I think that the thing that’s the most exciting about this is the way that it’s sort of … The spin on it is that it’s a gang-run vampire system that has to stay hidden from humans, but that they’re really running the show in L.A., in this instance. And I think that’s really interesting because of that, the history of power with vampires and how they would keep all of that wealth and power within their species. And I think that’s a really interesting aspect.

And then also just how much fun it is that you’re going into it from Zoe and Blaire’s perspective and from Benny’s perspective, who is such a bright, kind, caring human — and getting sucked into this world with these very crazy, eccentric women. And I think the irreverence of that is really fun. And I think that people who love the vampire genre will enjoy the playfulness that’s in this.

Definitely. Are there any of your former co-stars that you’d love to see in any possible future “Night Teeth” films? I’d personally love to see Zoey Deutch take on a super evil vampire.

Yeah. I agree with you with that. She would be amazing, yeah. And Zoey Deutch would be a great, amazing vampire because in “Vampire Academy,” she wasn’t playing a vampire. She was playing the human one. So that would be really, really cool to see her as a vampire. She would make it really funny too, I reckon.

A few dozen decades of Zoe

Did you come up with a backstory for your character? Because we don’t get to see too much of where she was at beforehand. Did you create a backstory in your head? Where do you think she comes from, outside of her Bowie infatuation?

Yeah, I did, I envisioned … It’s really fun that with a vampire, you can imagine any kind of origin story. And I imagined her starting, being turned in a church in the Middle Ages in Europe, Eastern Europe, making her way across to England, and then coming to America and meeting Victor in America. And raging with him across the Wild West, picking off humans as things were wild out here then, and kind of going out raging with him on a kind of honeymoon to World War II where the chaos … I imagine them just thriving in chaos. Whenever humans were killing each other, it’d be the perfect time for vampires to have a blast.

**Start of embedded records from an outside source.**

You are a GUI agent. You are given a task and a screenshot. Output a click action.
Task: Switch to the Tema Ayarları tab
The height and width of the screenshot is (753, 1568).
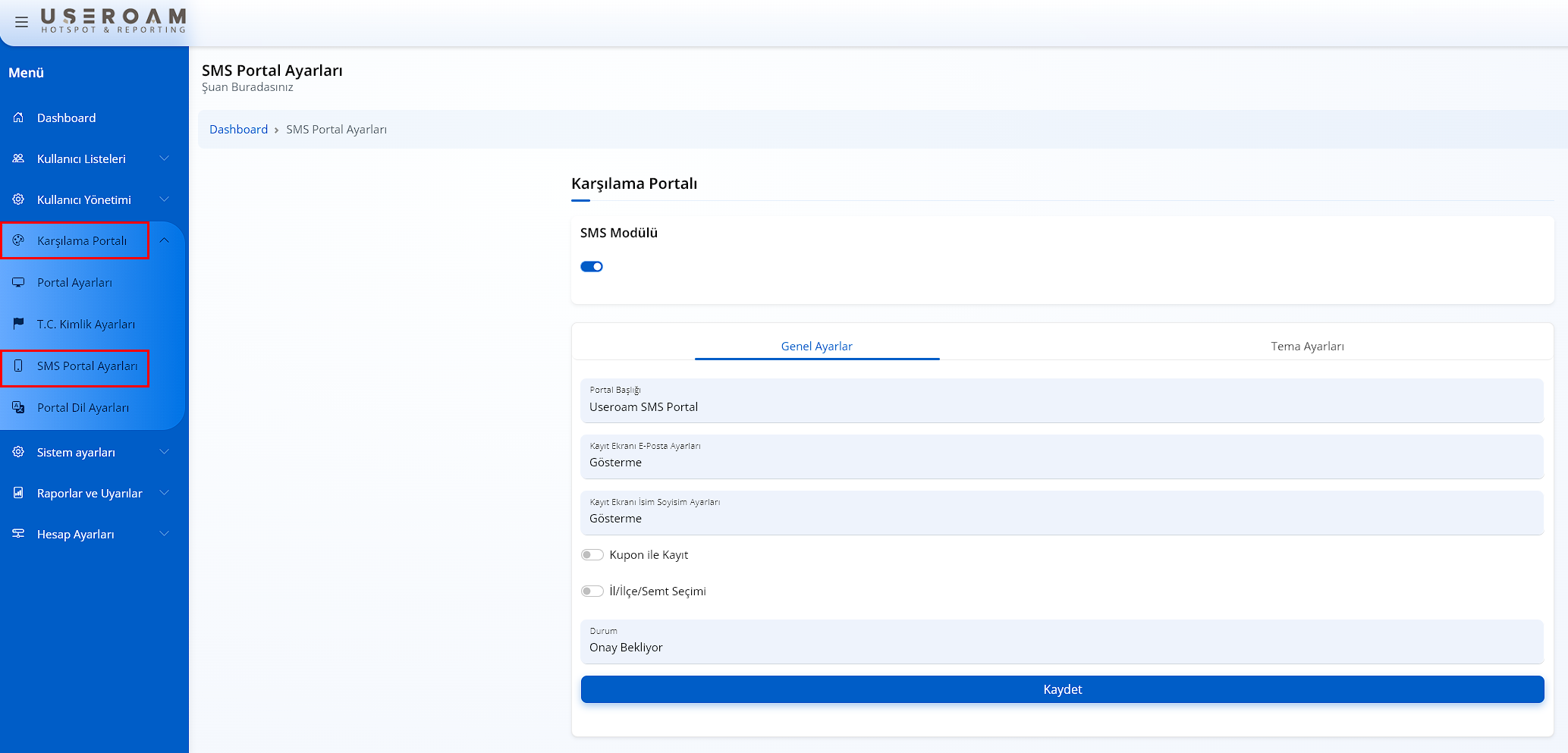(x=1306, y=347)
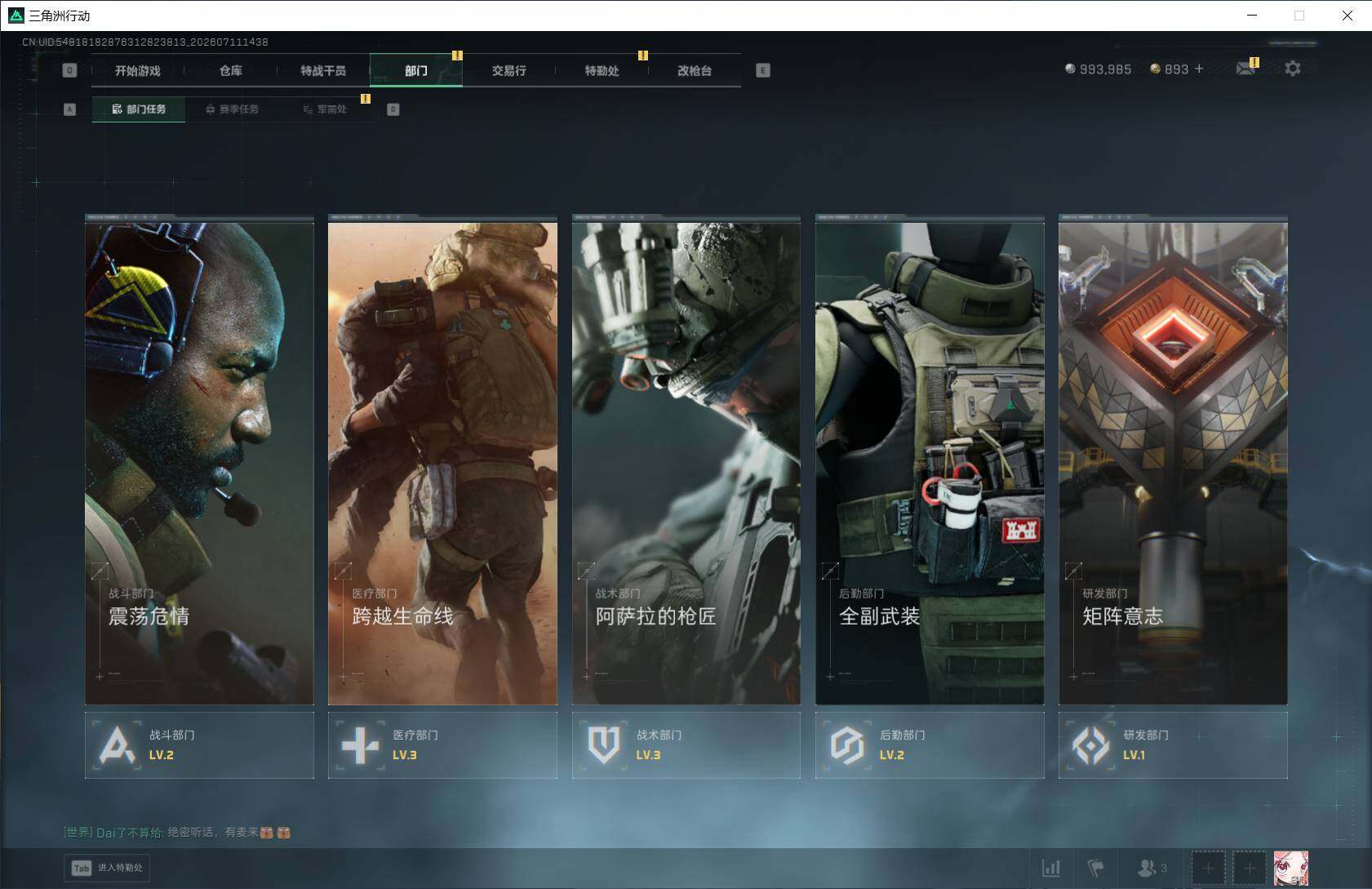Switch to 军需处 sub-tab
1372x889 pixels.
coord(325,109)
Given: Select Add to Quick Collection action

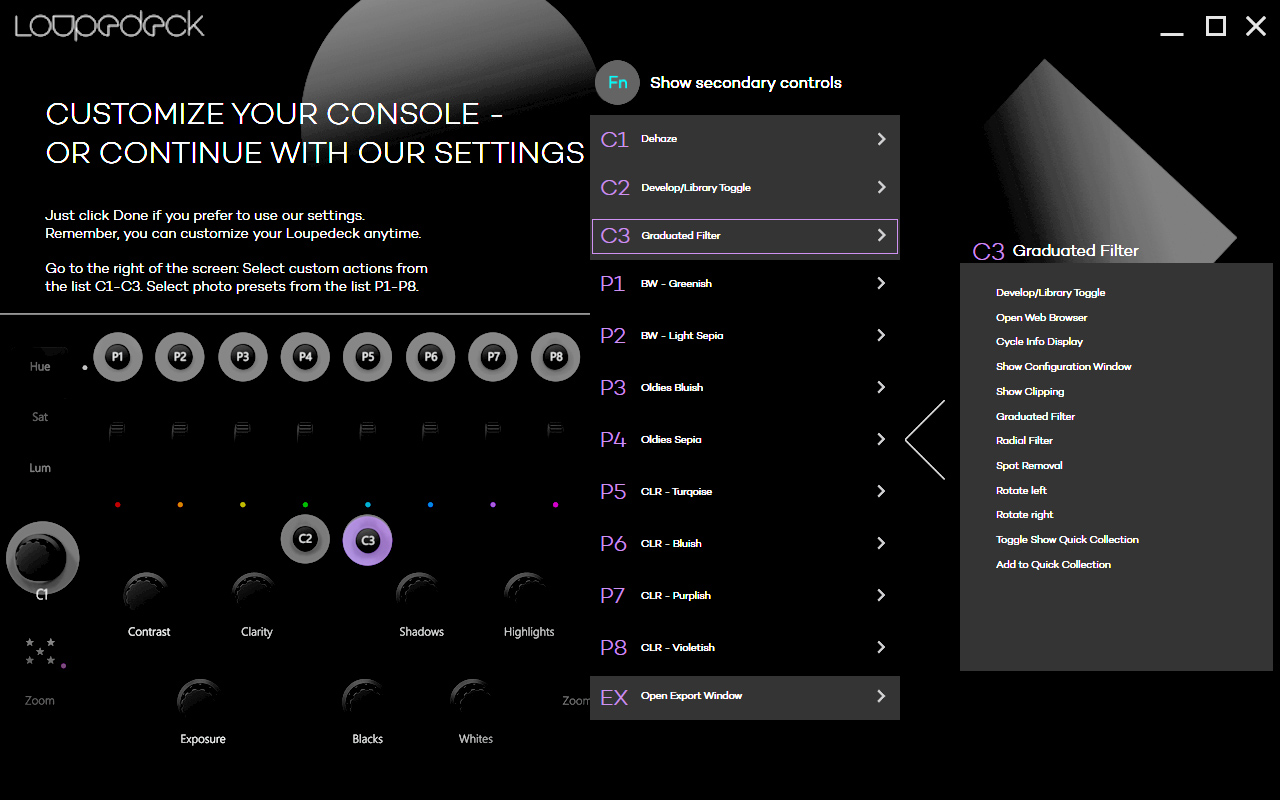Looking at the screenshot, I should coord(1053,565).
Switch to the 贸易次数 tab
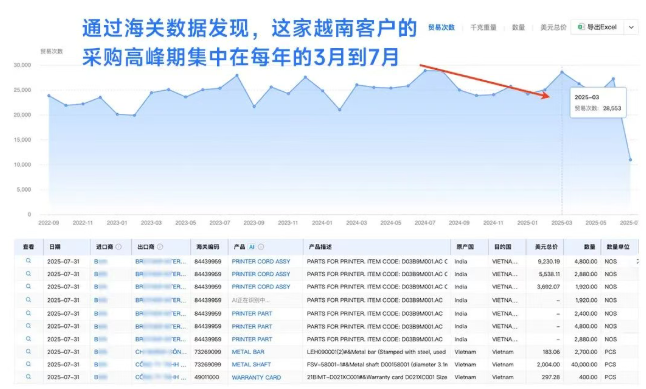Image resolution: width=646 pixels, height=389 pixels. 441,27
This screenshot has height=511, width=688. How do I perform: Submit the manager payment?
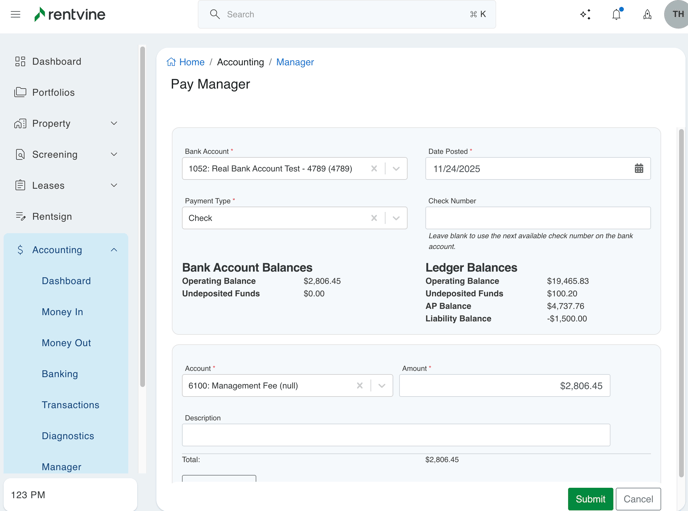click(590, 499)
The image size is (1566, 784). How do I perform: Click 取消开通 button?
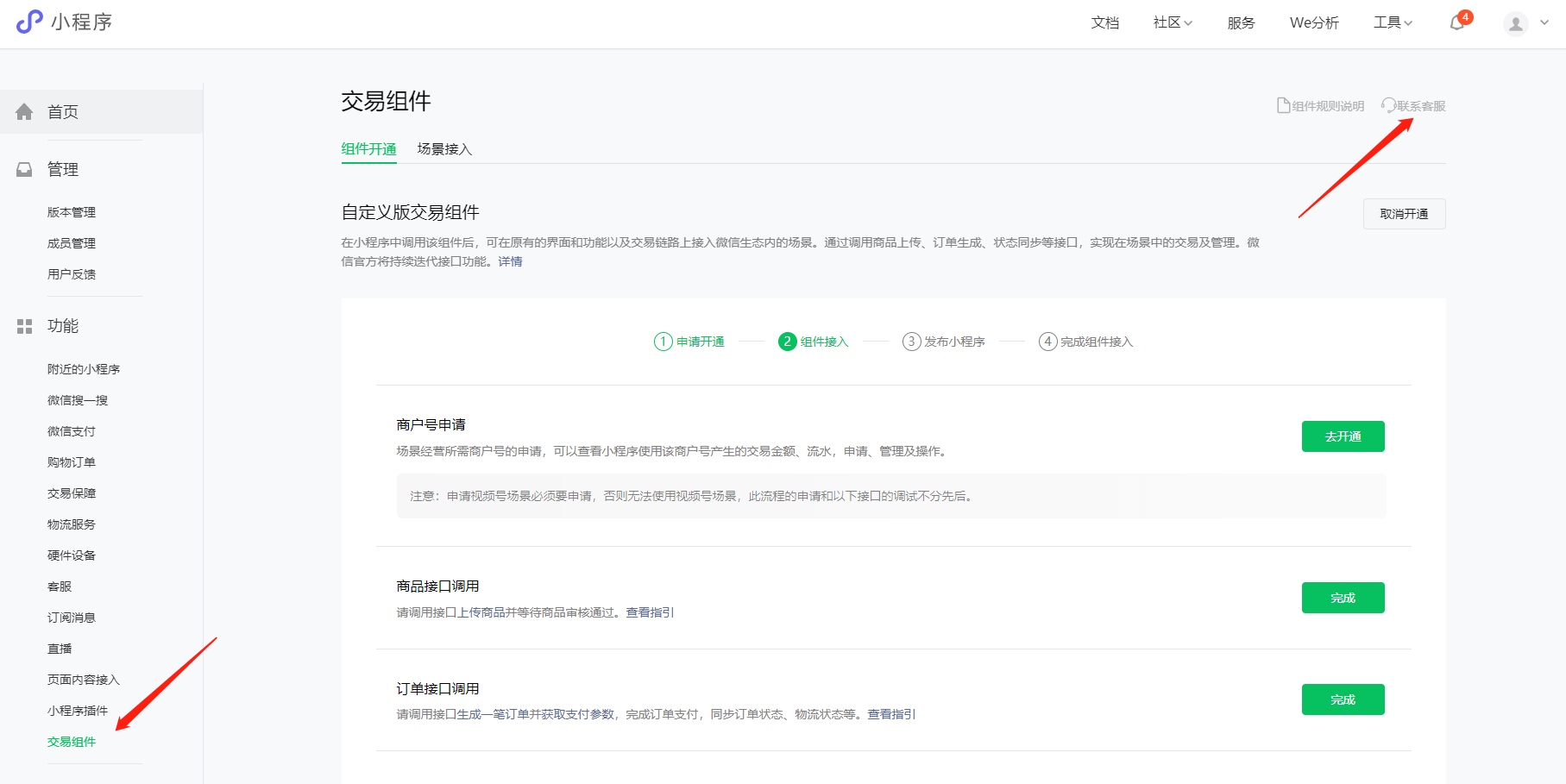click(x=1404, y=213)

And then from the ’50s, they came back to America and that things have been fairly calm for them. And they got a little bored, and that’s when Zoe became friends with Blaire, formed more spark in her life. And this friendship that’s been her biggest gift until this point when now they’re getting a little bored again, and they need to take the power in L.A. because after sitting around being content for a while, she needs to mix it up.

Vampire fans can tune into “Night Teeth,” now streaming on Netflix.